* [Task goal] Reproduce every line of the entries below, including the requests, but scale each coordinate in the answers by 2.25 and round it to a whole number, with halves rounding up. Leave out the pictures.

───── Data for processing ─────

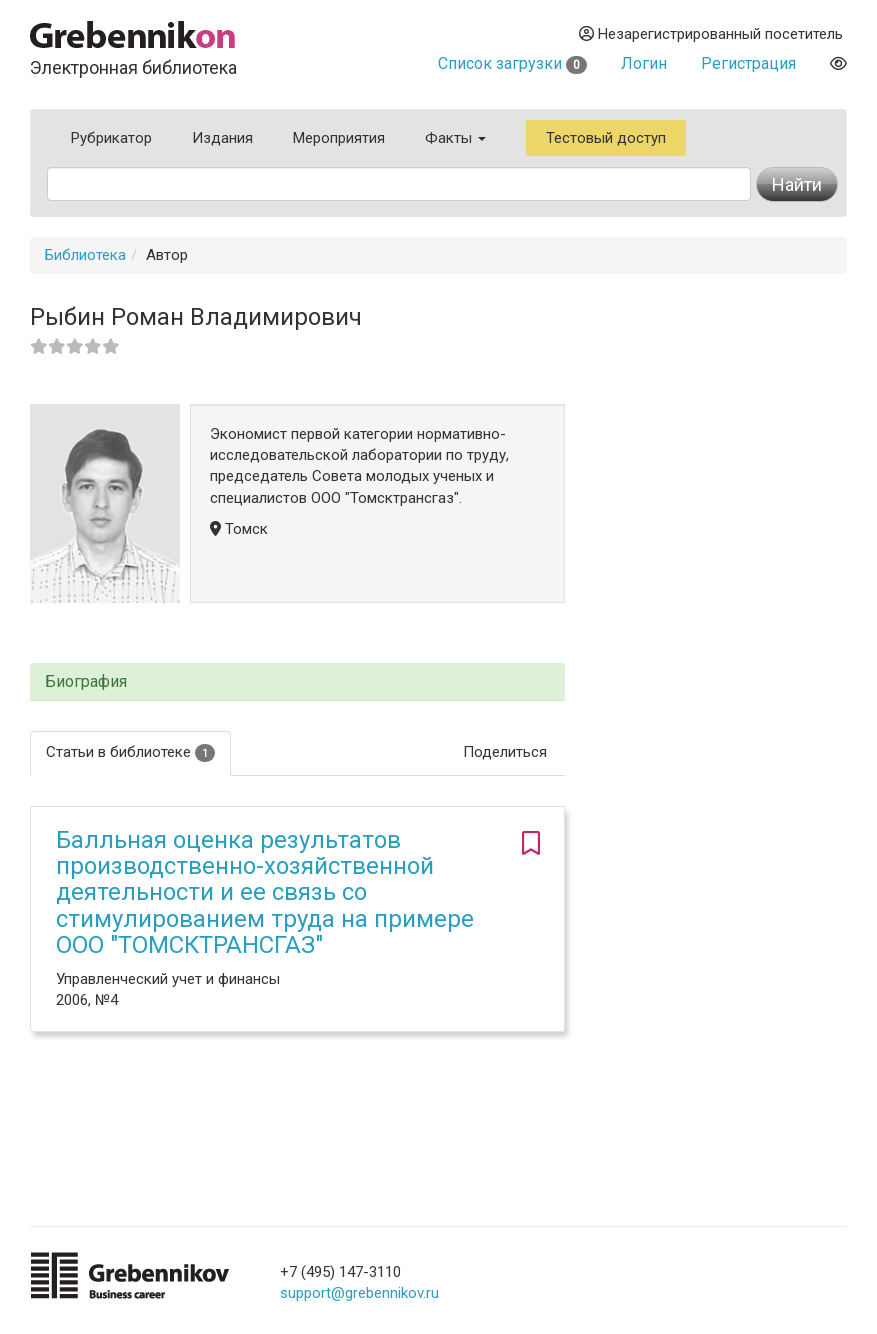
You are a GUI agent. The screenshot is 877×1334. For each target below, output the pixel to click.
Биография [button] (86, 682)
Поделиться (505, 752)
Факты (455, 138)
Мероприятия (339, 138)
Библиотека (85, 255)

─────

* [Finished task]
You are a GUI agent. The screenshot is 877×1334. For each target below, output the pixel to click.
Биография [button] (194, 1535)
Поделиться (1136, 1692)
Факты (1024, 311)
Мероприятия (763, 311)
Библиотека (191, 574)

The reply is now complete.